Bajar una estrella

Los esposos Donatella Vogogna y Mario Belloti, renuncian a la estrella Michelin para tener una vida más simple y cocinar para sus vecinos y amigos.

Alcanzar una estrella puede resultar más fácil que mantenerla. Por lo menos así ocurre con las codiciadas estrellas Michelin del mundo de los restaurantes como lo han dejado saber Donatella Vogogna y el chef Mario Belloti, esposos y dueños del restaurante Donatella, quienes han tenido la preciada estrella en el menú y en las paredes de su local desde hace siete años.

¿Pero porqué renunciar a un reconocimiento tan valioso en el mundo culinario? De acuerdo con ellos, porque es mejor cocinar para sus amigos y vecinos, 1.400 personas que habitan en el pequeño pueblo de Oviglio, en el Piemonte italiano .

La idea, según Donatella, es regresar a algo más sencillo sin tener la presión que implica mantener una estrella Michelin. De acuerdo con declaraciones que dio al diario ABC de España, “los gourmets que frecuentan restaurantes con estrellas buscan algo más que nosotros no estamos en condiciones de dar. Por ejemplo, el chef debe salir al comedor a saludar al cliente, cosa que nunca hace mi marido porque es muy tímido”.

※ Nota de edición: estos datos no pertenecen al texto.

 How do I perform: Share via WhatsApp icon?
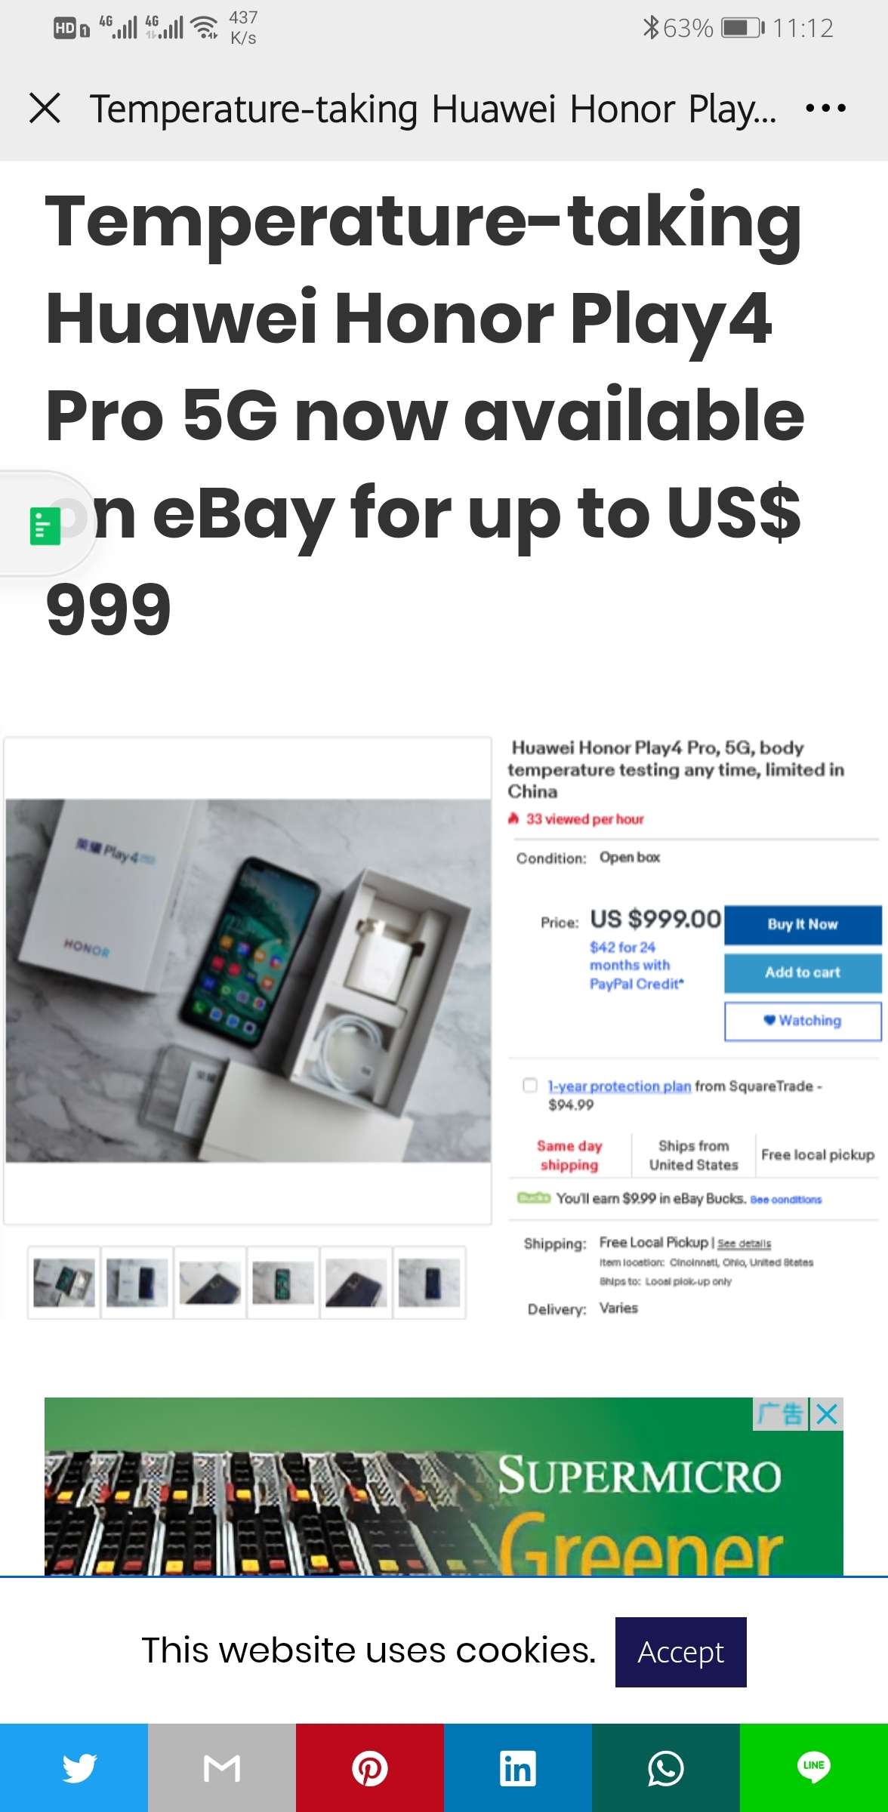coord(666,1767)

Este restaurante de 25 puestos y cuatro meseros fijos, que funciona en una casa construida en 1.700 y que solía servir platos como tarrina de foie-gras con fruta seca servida con brioche de pan, gelatina al vino y melocotones, ha cerrado sus puertas para transformase en un bistró.

Por eso, están reformando el lugar y cambiando la carta para ofrecer entre otras cosas, platos a precios más accesibles – la mitad de lo que cobraban hasta hace poco – sin perder la calidad que los ha caracterizado, y estar más cerca de sus clientes y lograr que sus vecinos y amigos regresen.